Le da igual a ese miserable el que tú mismo, que siempre llevabas la pistola que te salvó de no pocos atentados anteriores, nunca hubieras cedido a la tentación de usarla. Ni siquiera cuando mataron a tu viejo amigo José Luis López de Lacalle, en el mismo Andoain, tras varios ataques con cócteles molotov contra su casa e innumerables amenazas nunca verdaderamente investigadas, nunca prevenidas. A José Luis -me lo contó él mismo una o dos semanas antes de ser asesinado- también le dijeron que no era nada, que no se preocupara, que avisara de ver algo raro. Es que los asesinos y chivatos parecen tan invisibles para los nacionalistas como expuestas y vulnerables son las víctimas desprotegidas para ETA.
Ha dicho Arzalluz, en referencia a Mario Vargas Llosa, que decir ciertas palabras equivale «a usar las armas», equiparándonos a los terroristas que vienen a por nosotros: ¿habrá sido un lapsus freudiano, la expresión de una perversión inconfesable? La perversión radica en que tu asesinato sólo prueba, a sus ojos, que habías dado motivos para asesinarte, y así las almas bellas pueden respirar tranquilas, pueden regodearse en su propia buena conciencia, pueden afirmar la inocencia y superioridad de sus principios, probada por el hecho de que a ellos nunca les matan porque no molestan ni dan motivos a nadie.

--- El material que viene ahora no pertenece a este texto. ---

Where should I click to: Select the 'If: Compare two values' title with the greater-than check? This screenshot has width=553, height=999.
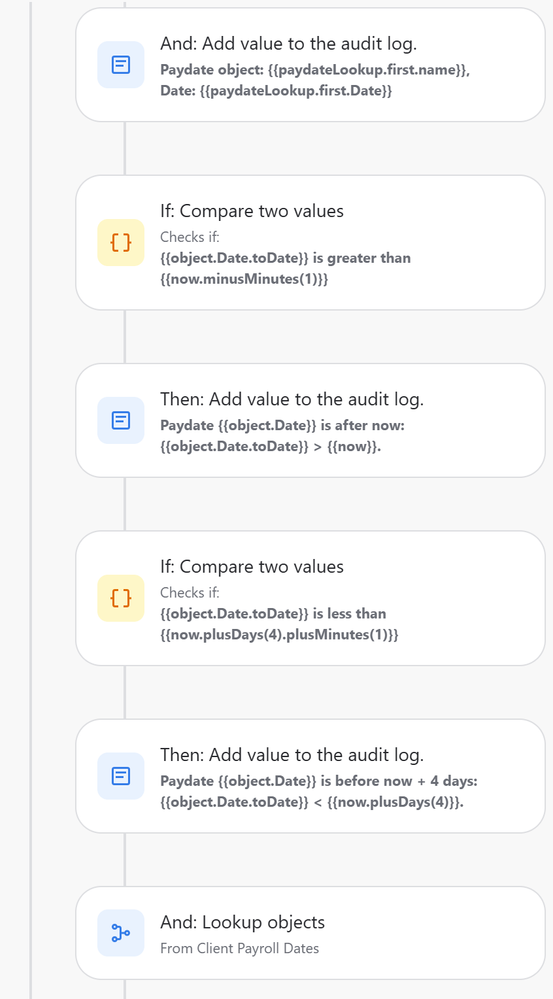[252, 211]

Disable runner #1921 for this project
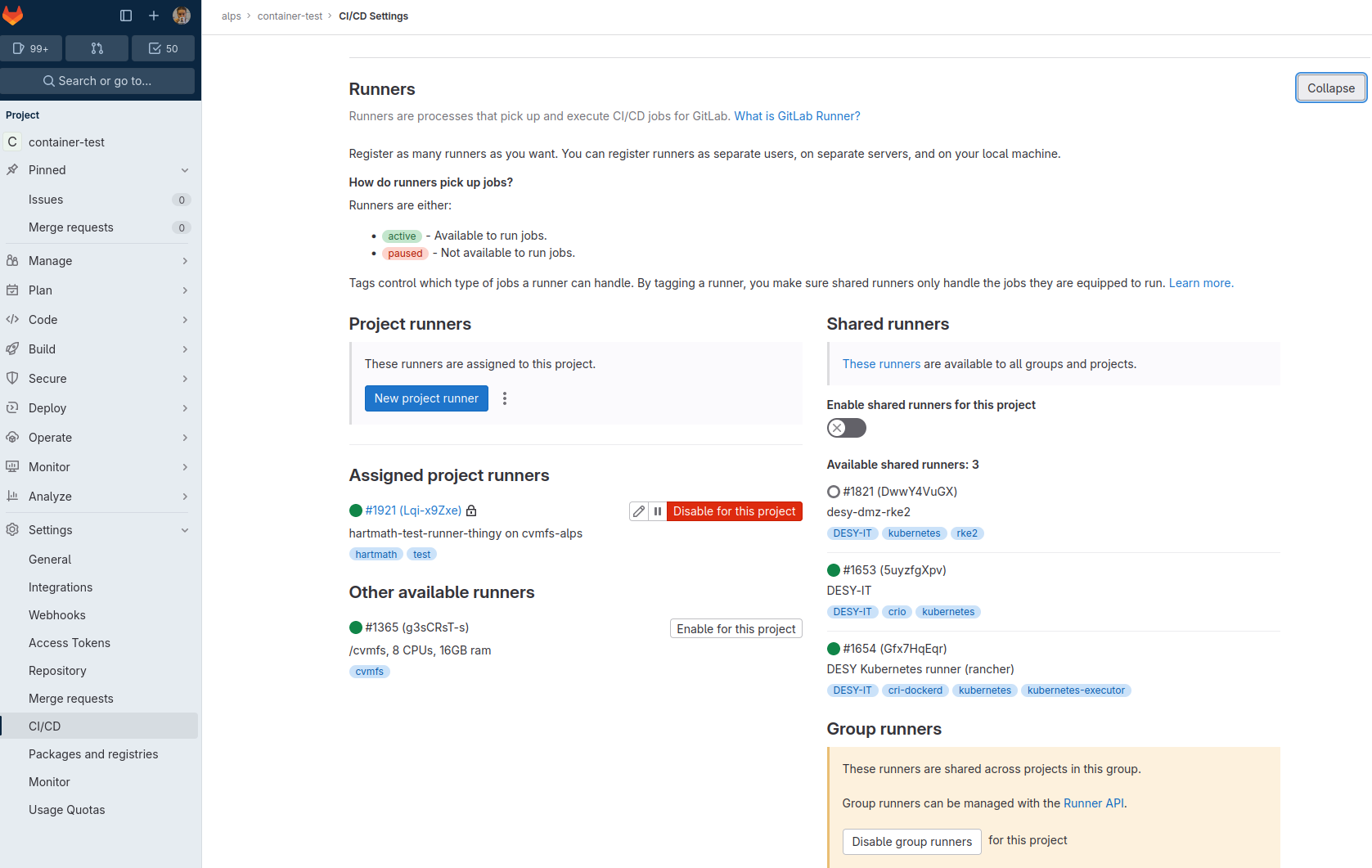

Vamos a tener que plantearnos muchas cosas, y aunque no puedes estar con nosotros, pensaremos mucho en tu historia. Esta ya nos ha enseñado cosas importantes. Para empezar, que se debe dar fin a la farsa de la falsa inocencia. Como hizo tu admirable familia al rechazar expresamente las condolencias prefabricadas de los malditos políticos de corazón de hielo y de sus plañideras vacuas, como dijo de modo memorable tu hermana Maite. Ahora piensan desquitarse de la bofetada injuriando a «Basta ya», convirtiéndonos en esos terroristas pasivos que necesitan para creerse sus propias mamarrachadas. Pero creo que, al matarte, han puesto en marcha sin pretenderlo una marea que ya no podrán parar. Qué pena que no puedas animarla. Que la tierra te sea leve.